Ce mal de mer (du cœur)
Il existe une douleur douce, silencieuse, presque belle. Elle touche ceux qui ont connu la mer hors saison, quand la plage est vide, que le vent souffle doucement, et que le monde ralentit.
C’est le mal de mer, mais pas celui des vagues. Celui du cœur.
Ce n’est ni de la nostalgie, ni de la tristesse.
C’est une absence lumineuse, un appel venu de loin, comme un souvenir de vagues dans une chambre silencieuse.
Qui a marché seul sur le sable en hiver le sait : il y a là une forme de paix sacrée.
Les bulles d’écume qui roulent sur la plage, le cri isolé d’une mouette, l’odeur du sel qui nettoie les pensées.
Ce mal du cœur marin surgit au moment du départ.

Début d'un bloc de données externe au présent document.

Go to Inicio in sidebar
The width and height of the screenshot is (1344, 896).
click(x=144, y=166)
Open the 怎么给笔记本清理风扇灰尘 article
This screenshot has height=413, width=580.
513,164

Quand on quitte la mer avec du sable dans les poches, du sel sur la peau et un vide discret dans l’âme.
On sent qu’on a laissé quelque chose derrière.
Une partie de soi.
Peut-être est-ce cela, la vraie nature de la mer : non pas un lieu, mais un lien.
Et quand on revient, elle est toujours là — immense, calme, fidèle.
Comme un amour discret… mais éternel.